» YOUR INSTRUCTIONS:
Copy exactly the lines of the data below that run from the line holding "Mad- og ølsmagning (67, 306)" through the line holding "Kommentar (20, 2220)", both ends included.

---------- AVAILABLE DATA ----------

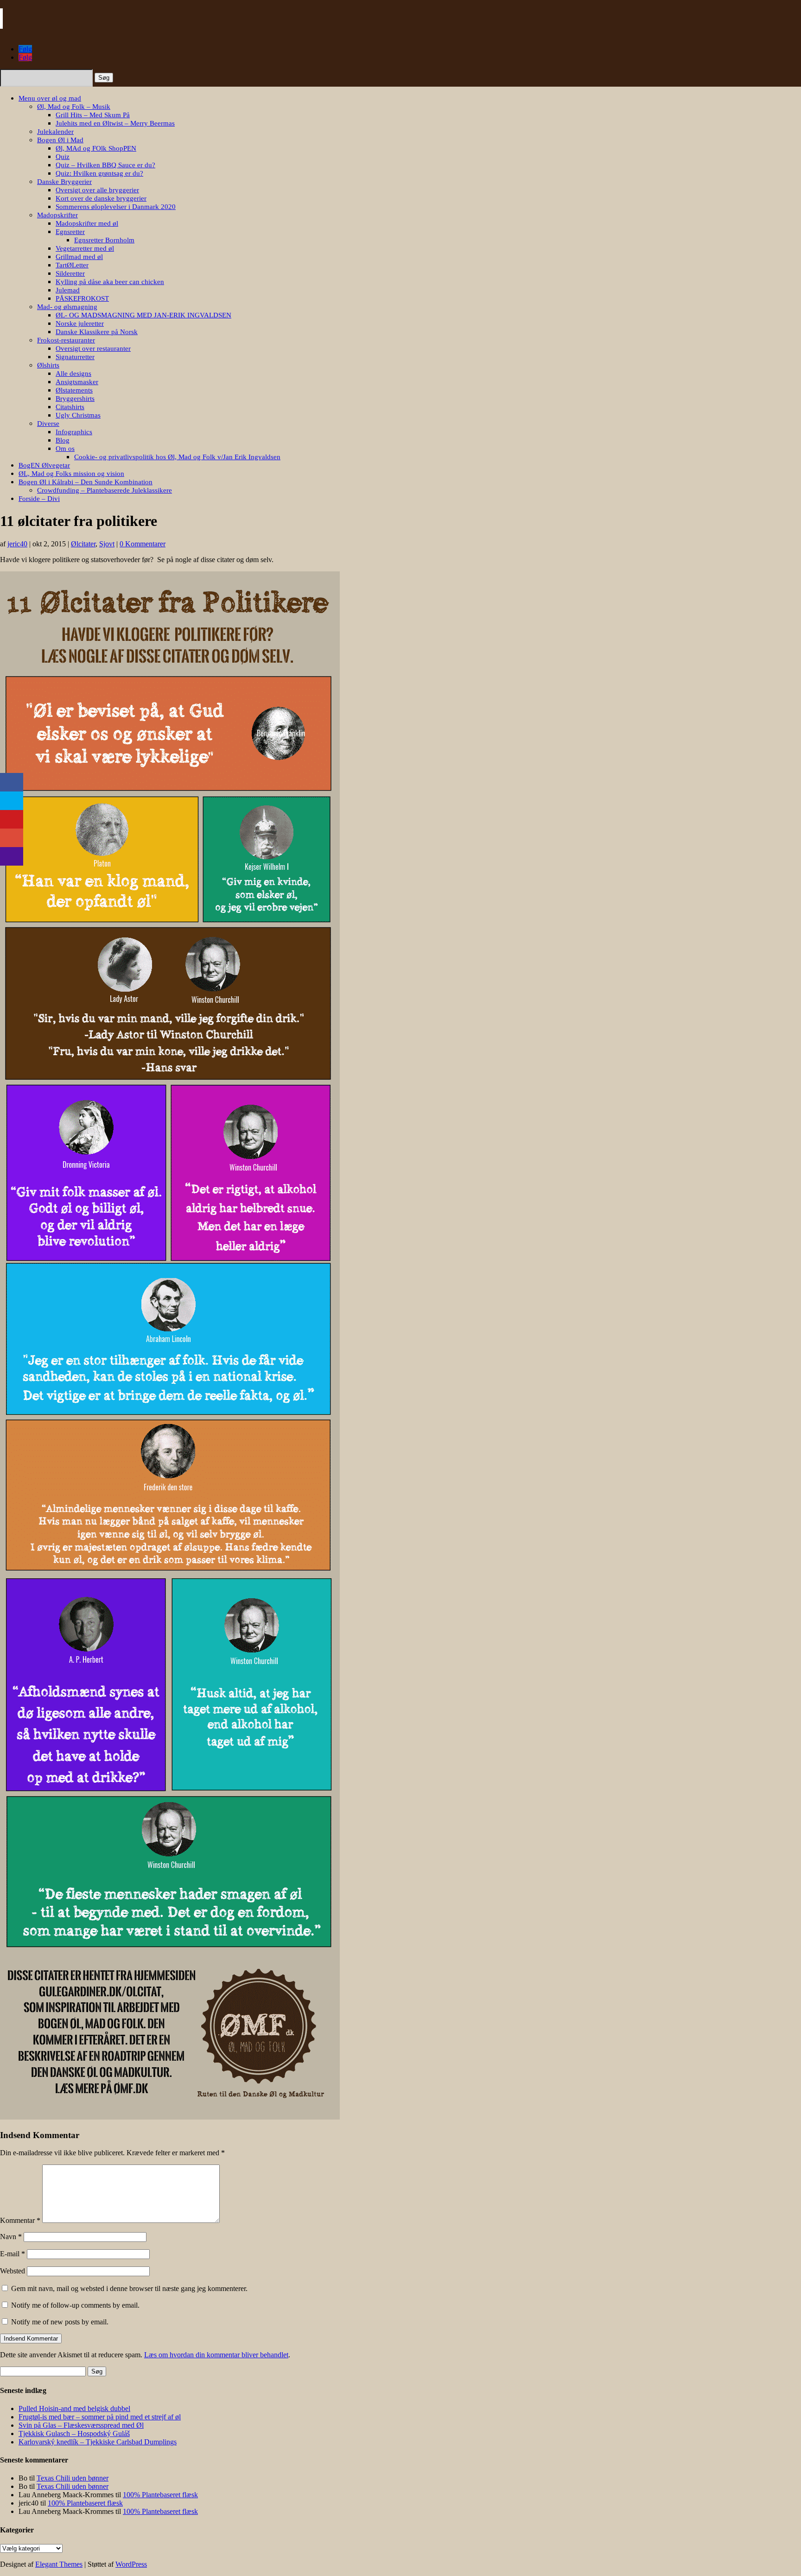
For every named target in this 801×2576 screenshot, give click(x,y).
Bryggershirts (75, 398)
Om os (65, 448)
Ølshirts (48, 365)
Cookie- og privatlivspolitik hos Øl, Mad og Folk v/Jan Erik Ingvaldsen (177, 457)
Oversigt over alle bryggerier (97, 190)
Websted (12, 2271)
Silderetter (70, 273)
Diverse (48, 423)
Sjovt (106, 544)
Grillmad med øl (79, 256)
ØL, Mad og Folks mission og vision (71, 473)
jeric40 (17, 544)
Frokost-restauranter (66, 340)
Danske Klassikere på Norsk (97, 331)
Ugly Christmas (78, 415)
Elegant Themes (59, 2564)
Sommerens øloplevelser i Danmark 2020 (116, 206)
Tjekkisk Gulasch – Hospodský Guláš (74, 2433)
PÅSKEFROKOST (82, 298)
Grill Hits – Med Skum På (93, 115)
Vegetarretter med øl (85, 248)
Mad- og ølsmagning (67, 306)
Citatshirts (70, 407)
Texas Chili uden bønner (72, 2478)
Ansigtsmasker (77, 382)
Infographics (74, 432)
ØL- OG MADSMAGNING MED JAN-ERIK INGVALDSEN (143, 315)
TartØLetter (72, 265)
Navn (11, 2237)
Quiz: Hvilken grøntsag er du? (99, 173)
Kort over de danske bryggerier (101, 198)
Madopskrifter (57, 215)
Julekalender (55, 131)
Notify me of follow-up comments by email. (75, 2305)
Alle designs (73, 373)
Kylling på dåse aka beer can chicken (110, 281)
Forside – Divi (39, 498)
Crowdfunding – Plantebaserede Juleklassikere (104, 490)
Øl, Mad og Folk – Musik (73, 106)
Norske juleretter (80, 323)
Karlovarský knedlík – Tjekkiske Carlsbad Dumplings (98, 2442)
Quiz (63, 156)
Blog (63, 440)
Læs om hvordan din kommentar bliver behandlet (216, 2355)
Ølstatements (74, 390)
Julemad (68, 290)
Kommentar (20, 2220)
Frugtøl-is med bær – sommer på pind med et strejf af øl (100, 2417)
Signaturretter (75, 357)
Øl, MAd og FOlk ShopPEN (96, 148)
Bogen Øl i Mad (60, 140)
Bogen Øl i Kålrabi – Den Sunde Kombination (86, 482)
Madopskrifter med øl (87, 223)
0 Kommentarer (142, 544)
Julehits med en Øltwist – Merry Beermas (115, 123)
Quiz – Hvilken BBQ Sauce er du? (105, 165)
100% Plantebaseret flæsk (160, 2495)
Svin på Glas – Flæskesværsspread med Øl (81, 2425)
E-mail (12, 2254)
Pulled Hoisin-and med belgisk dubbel (74, 2408)
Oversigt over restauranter (93, 348)
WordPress (131, 2564)
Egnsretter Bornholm (104, 240)
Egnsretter (70, 231)
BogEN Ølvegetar (44, 465)
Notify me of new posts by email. (59, 2322)
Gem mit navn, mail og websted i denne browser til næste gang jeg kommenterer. (129, 2288)
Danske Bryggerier (64, 181)
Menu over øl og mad (50, 98)
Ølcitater (83, 544)
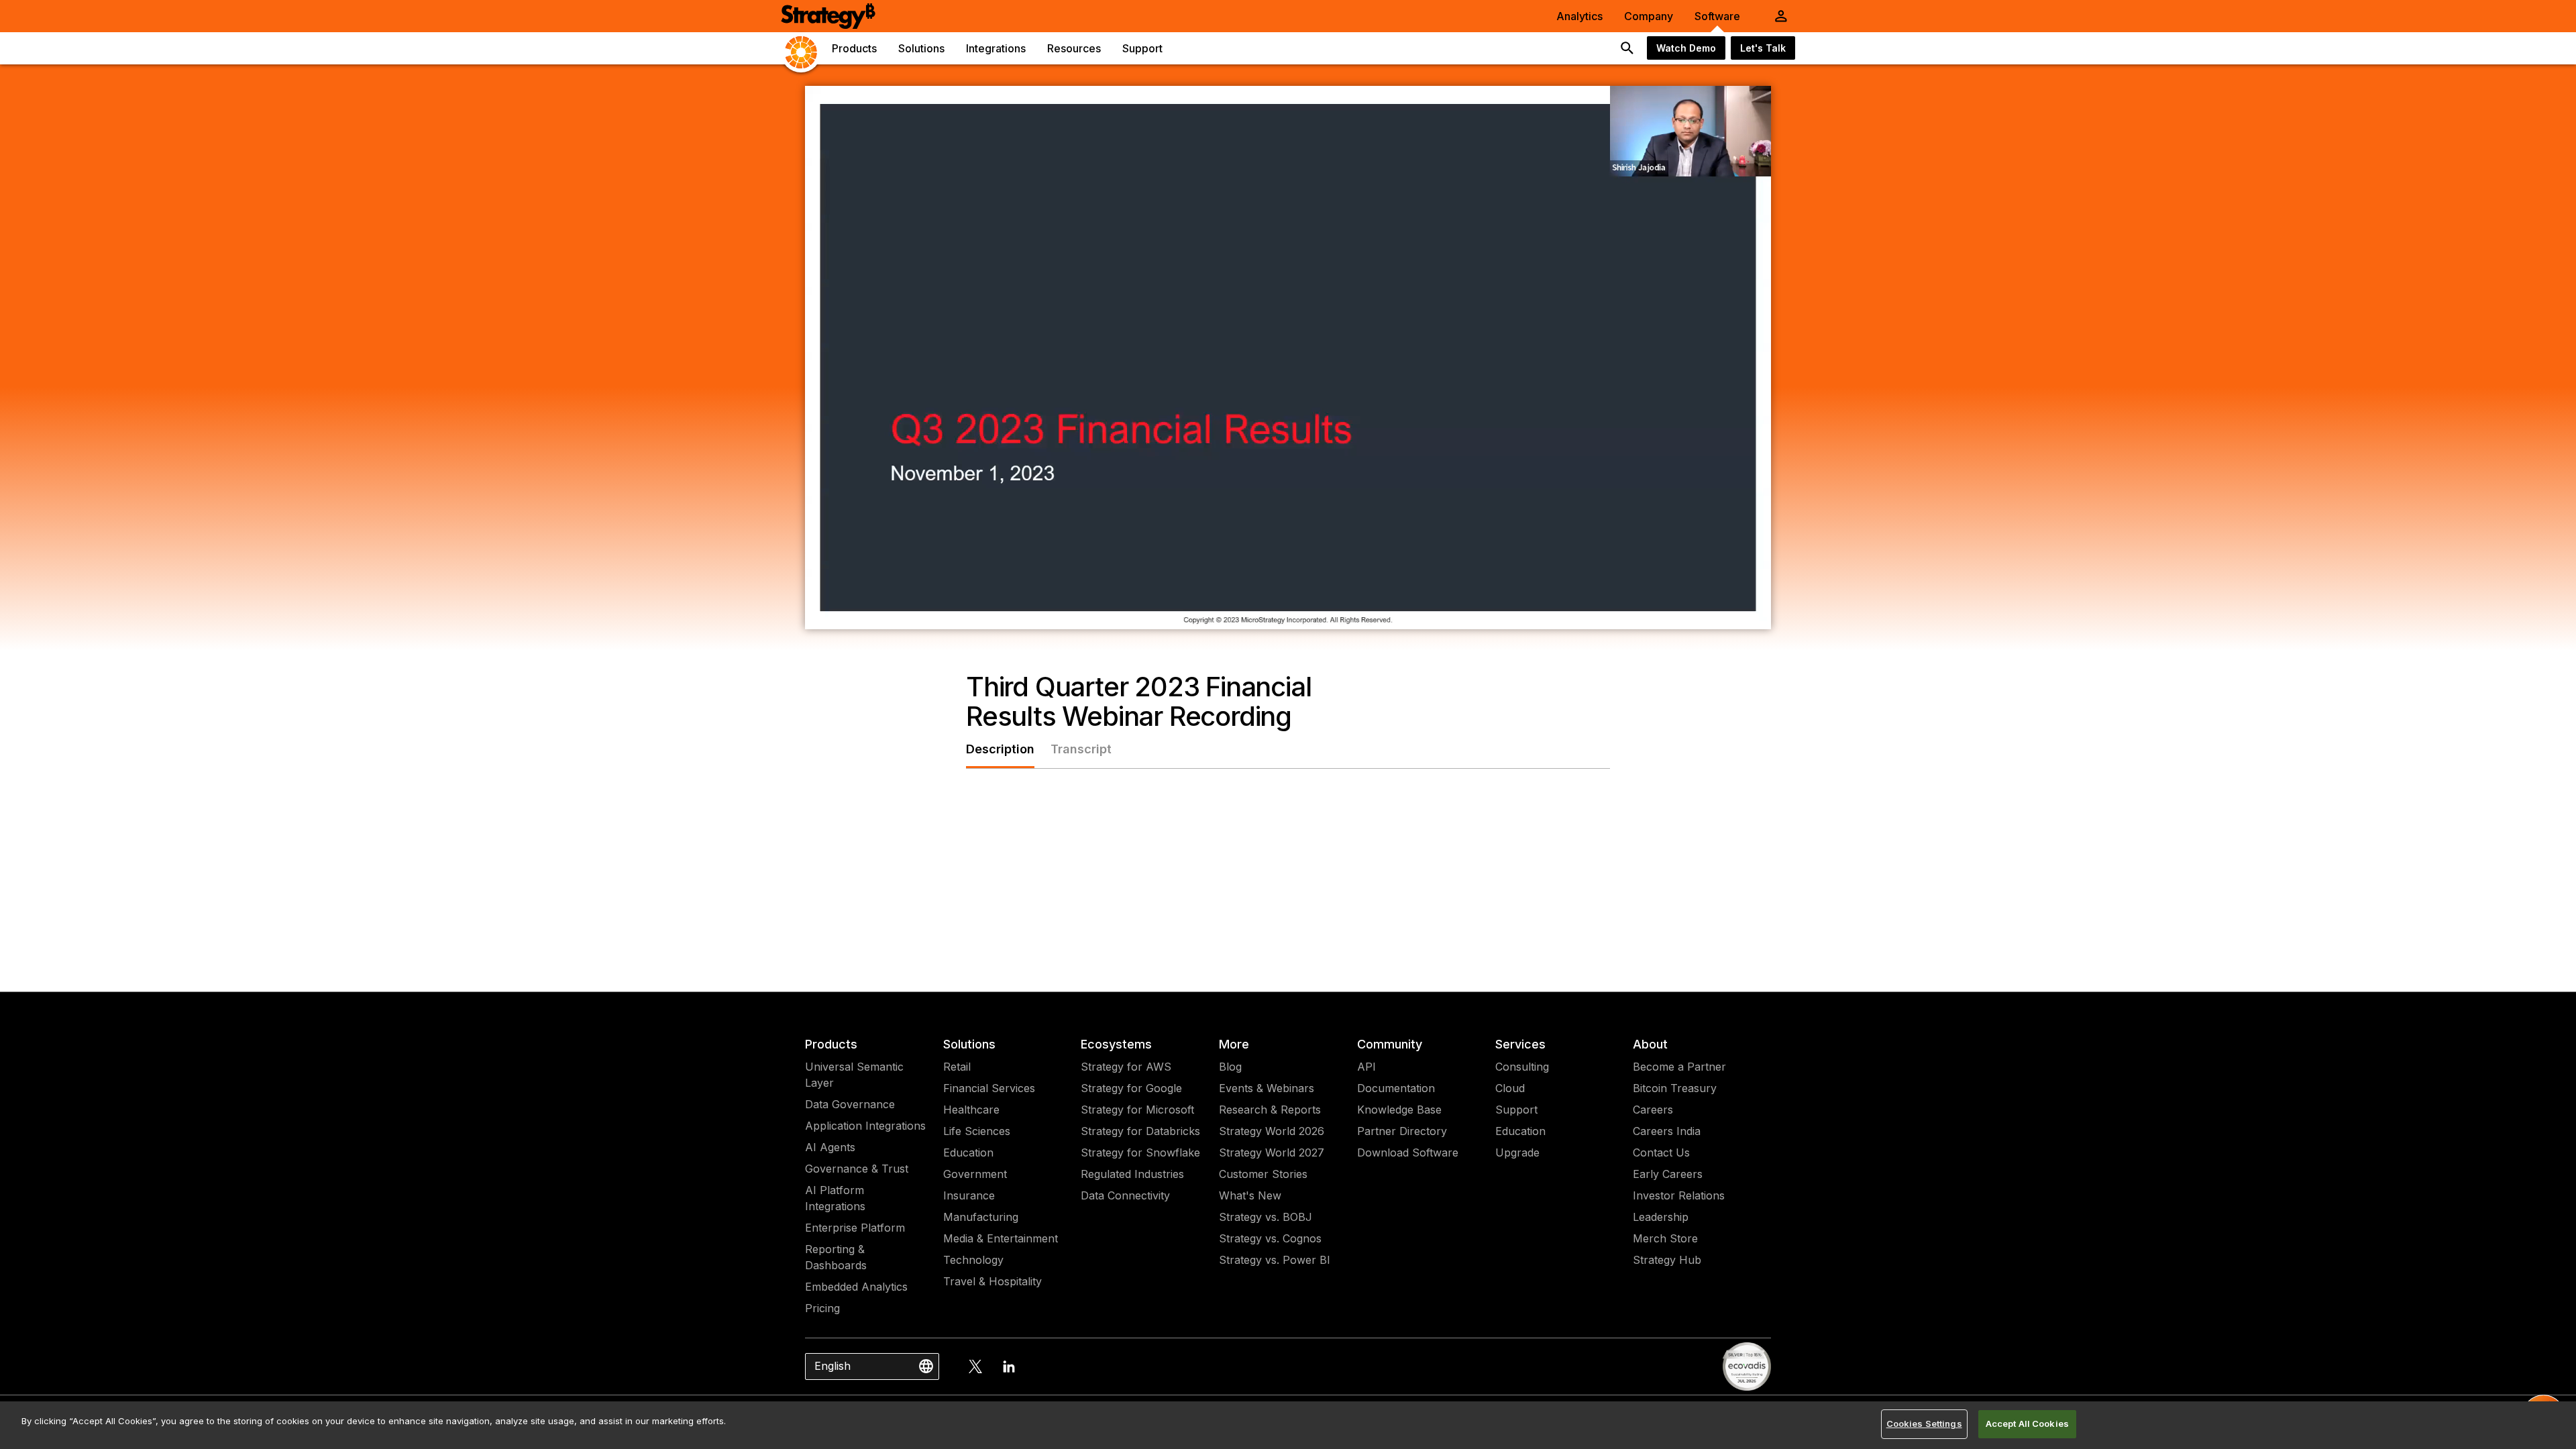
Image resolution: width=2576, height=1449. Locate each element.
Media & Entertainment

----------

» OUTPUT FOR THIS EXERCISE:
Mad- og ølsmagning (67, 306)
Citatshirts (70, 407)
Texas Chili uden bønner (72, 2478)
Ansigtsmasker (77, 382)
Infographics (74, 432)
ØL- OG MADSMAGNING MED JAN-ERIK INGVALDSEN (143, 315)
TartØLetter (72, 265)
Navn (11, 2237)
Quiz: Hvilken grøntsag er du? (99, 173)
Kort over de danske bryggerier (101, 198)
Madopskrifter (57, 215)
Julekalender (55, 131)
Notify me of follow-up comments by email. (75, 2305)
Alle designs (73, 373)
Kylling på dåse aka beer can chicken (110, 281)
Forside – Divi (39, 498)
Crowdfunding – Plantebaserede Juleklassikere (104, 490)
Øl, Mad og Folk – Musik (73, 106)
Norske juleretter (80, 323)
Karlovarský knedlík – Tjekkiske Carlsbad Dumplings (98, 2442)
Quiz (63, 156)
Blog (63, 440)
Læs om hvordan din kommentar bliver behandlet (216, 2355)
Ølstatements (74, 390)
Julemad (68, 290)
Kommentar (20, 2220)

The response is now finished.